[[ Source information open ]]
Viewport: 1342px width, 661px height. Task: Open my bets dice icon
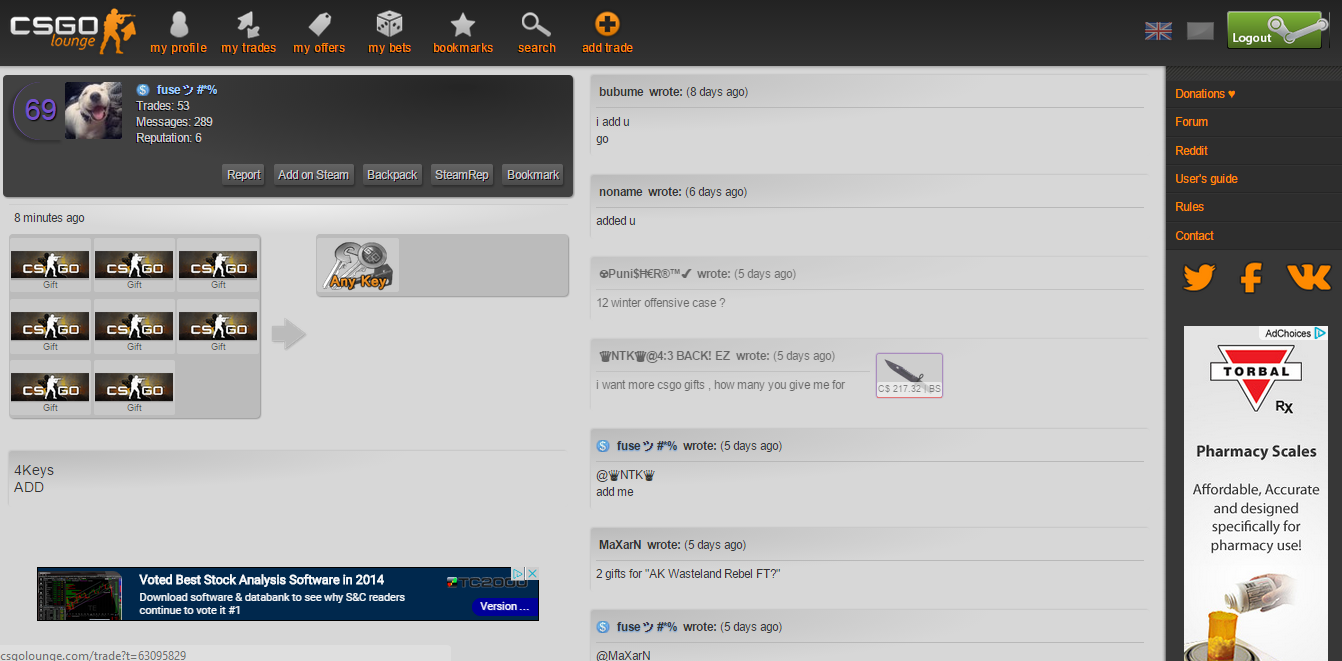389,25
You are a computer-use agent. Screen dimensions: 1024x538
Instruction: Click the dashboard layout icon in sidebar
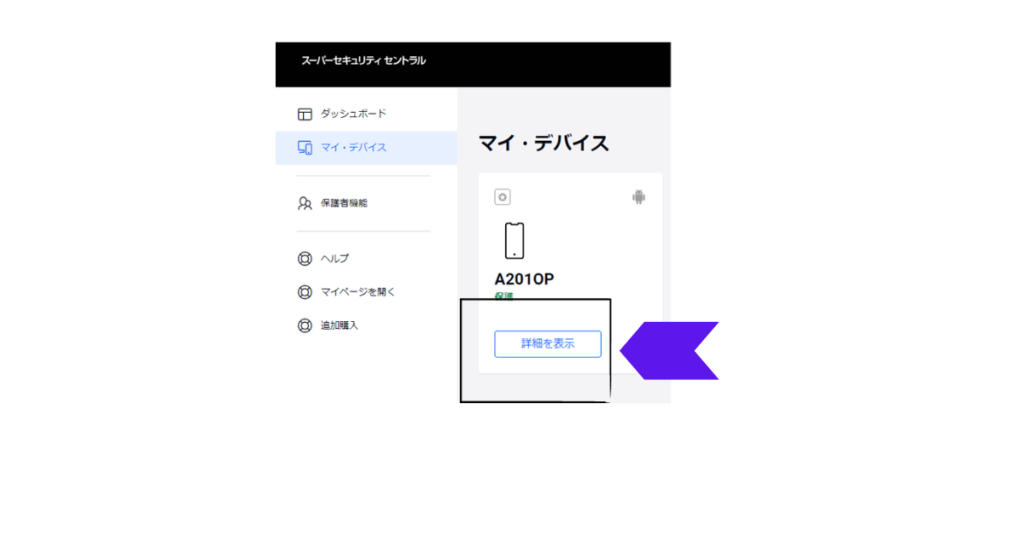pos(304,114)
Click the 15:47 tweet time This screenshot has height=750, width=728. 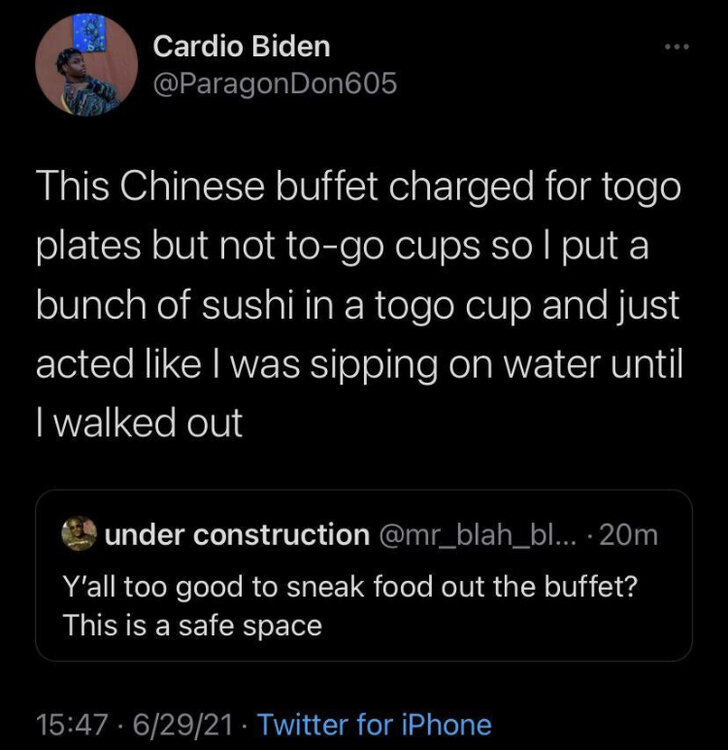click(62, 725)
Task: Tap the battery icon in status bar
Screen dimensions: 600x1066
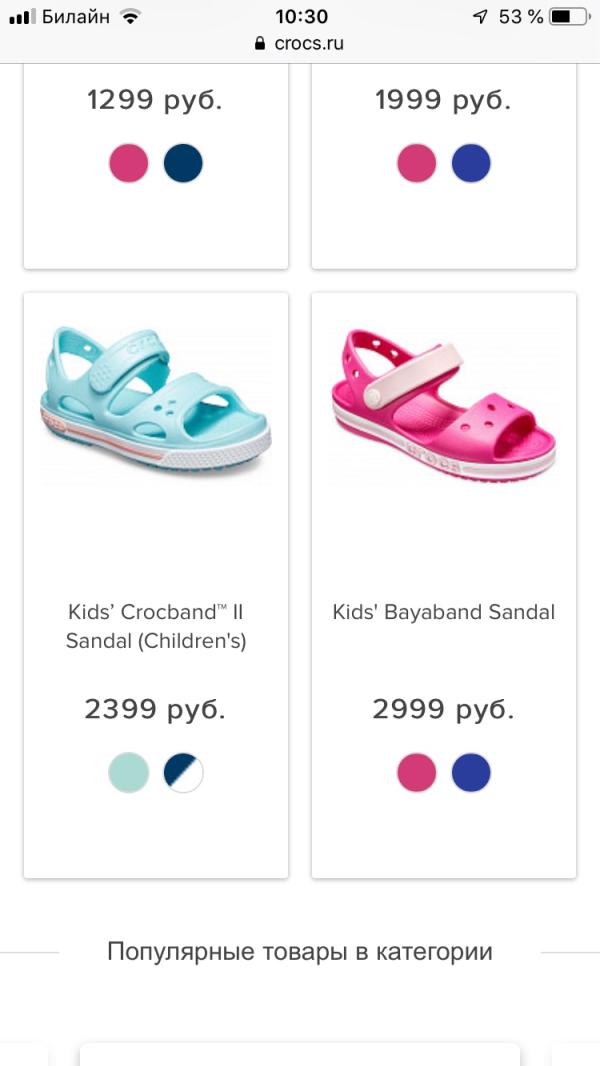Action: click(x=571, y=17)
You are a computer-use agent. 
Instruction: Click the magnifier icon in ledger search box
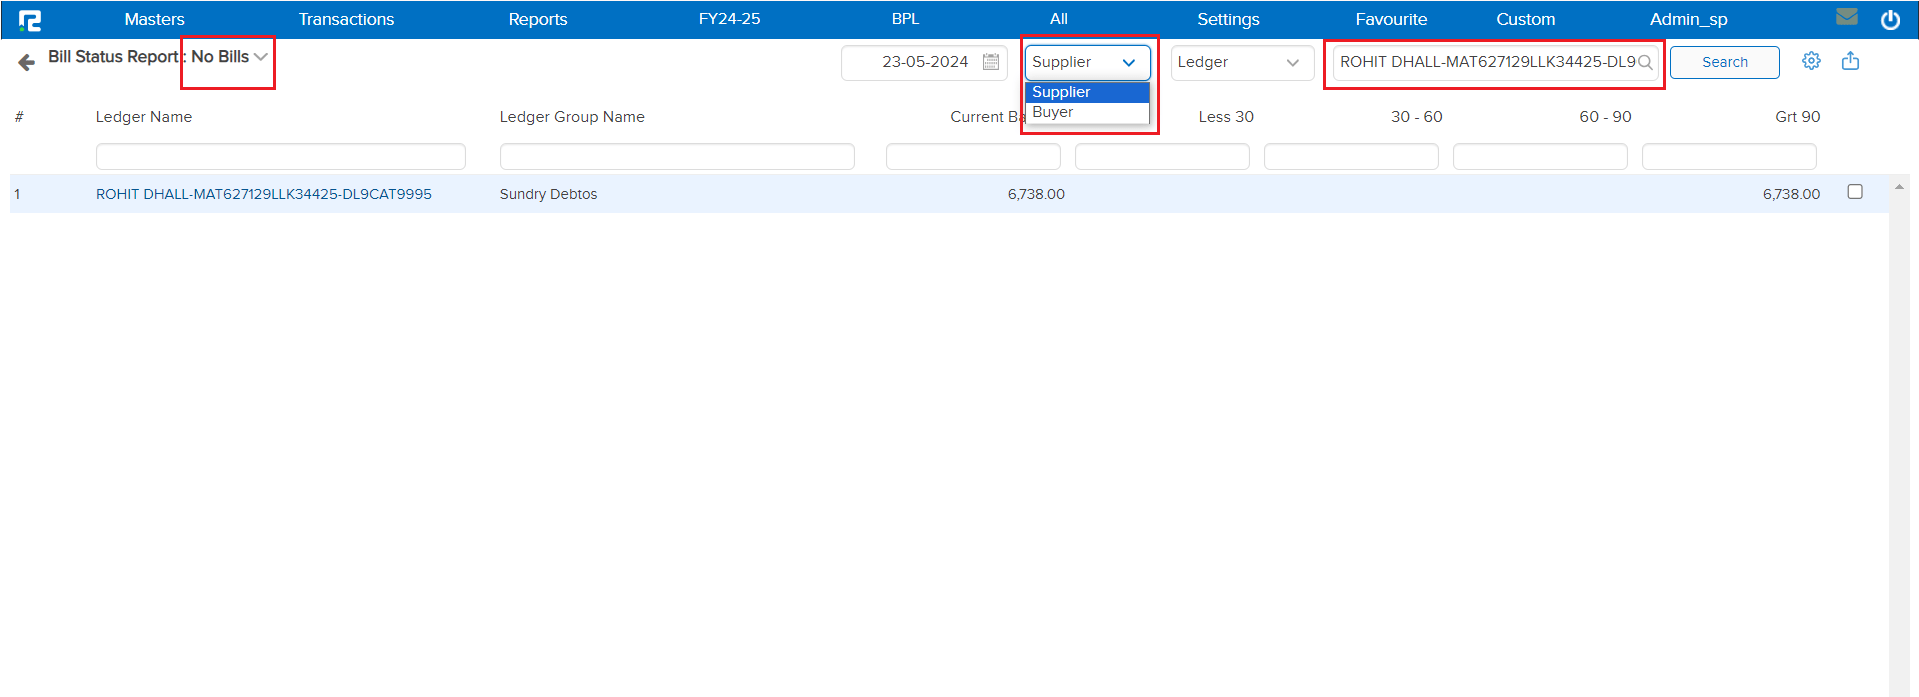[1645, 62]
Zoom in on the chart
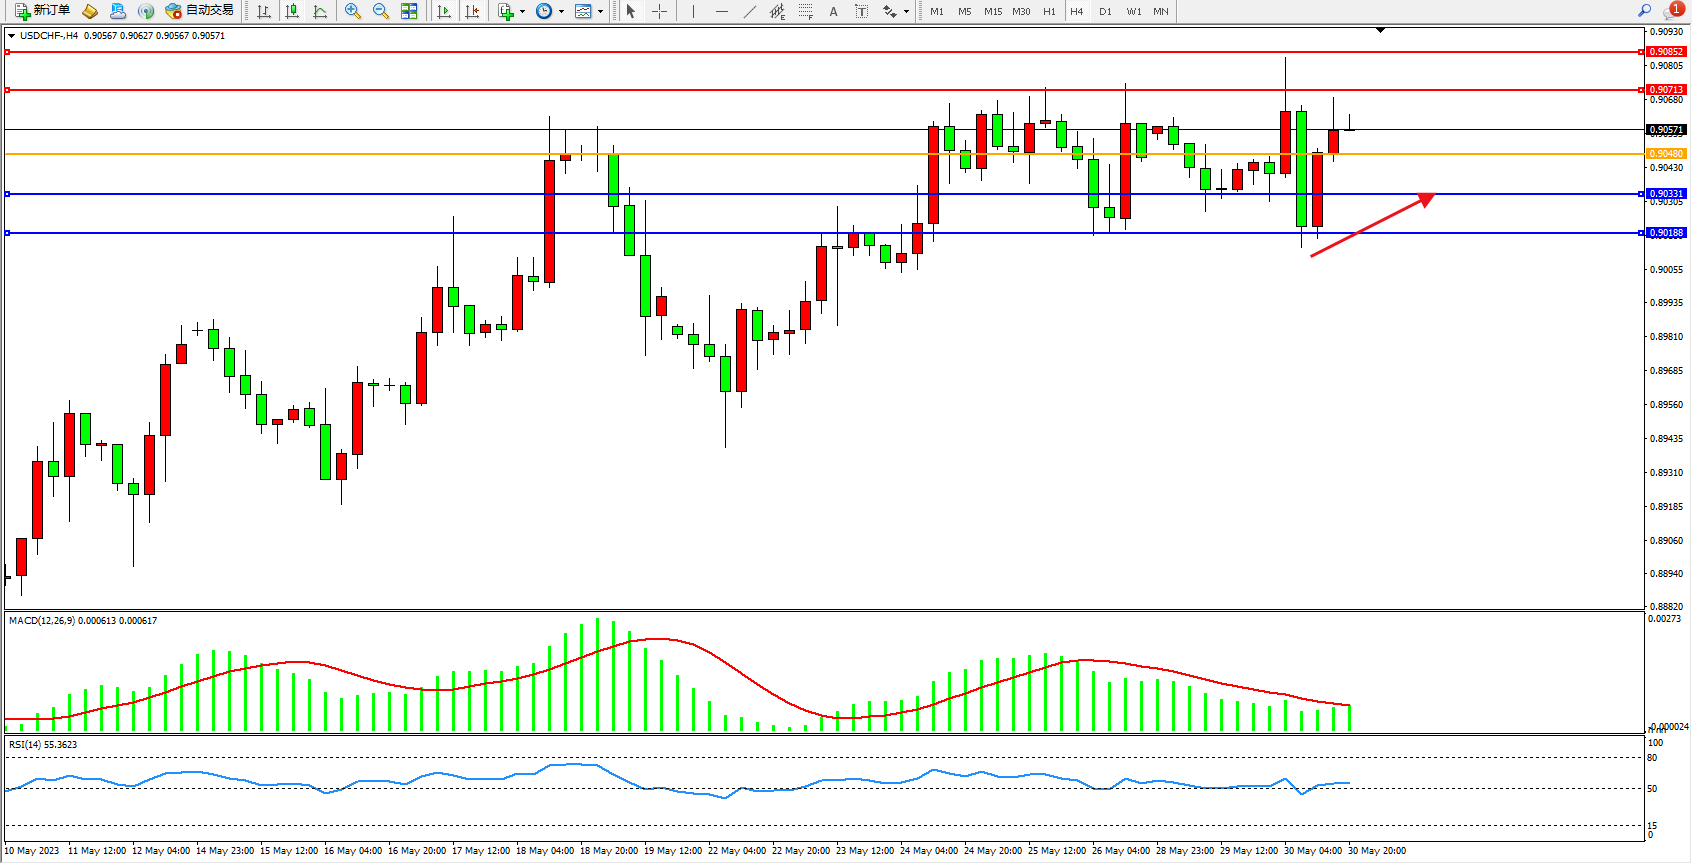Image resolution: width=1692 pixels, height=864 pixels. click(x=352, y=11)
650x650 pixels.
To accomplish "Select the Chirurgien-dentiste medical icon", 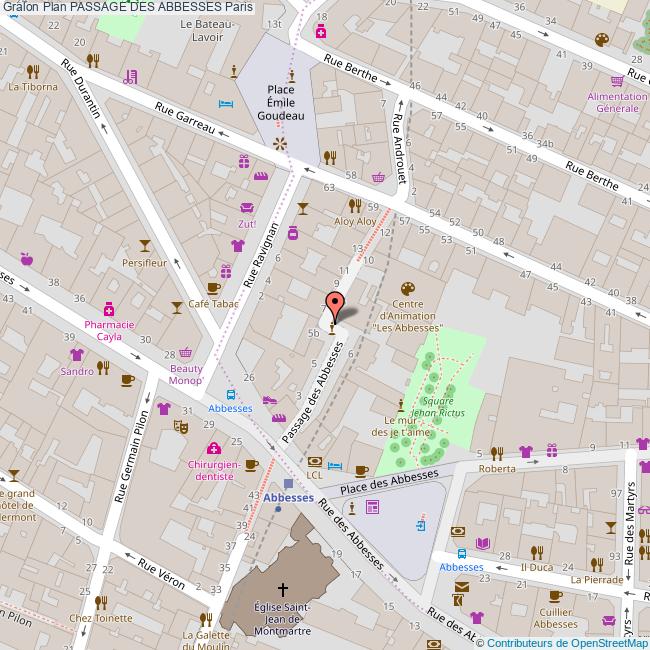I will pyautogui.click(x=212, y=448).
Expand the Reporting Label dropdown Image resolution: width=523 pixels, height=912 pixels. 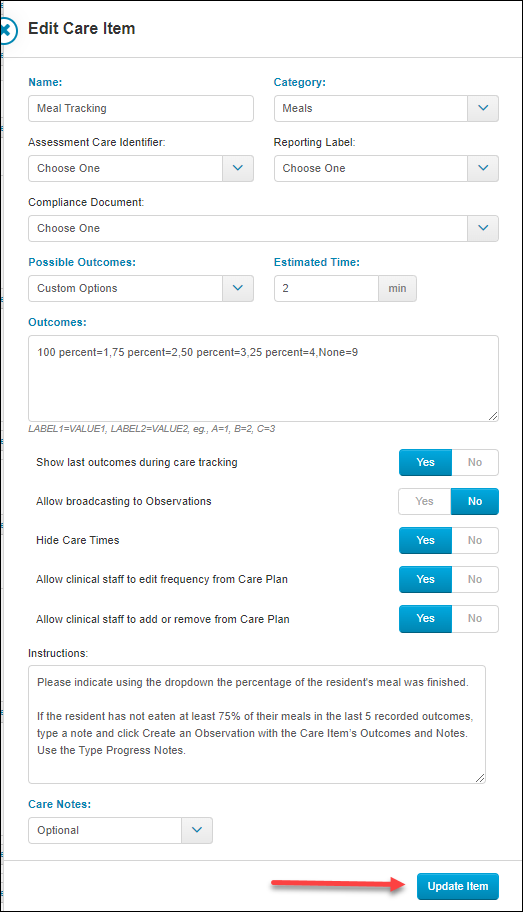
[[ Source information closed ]]
Problem to solve: Please copy every line of the records above in which "agent" appears.

Answer to this problem:
You are a computer-use agent. Screen dimensions: 1024x538
You are a computer-use agent. 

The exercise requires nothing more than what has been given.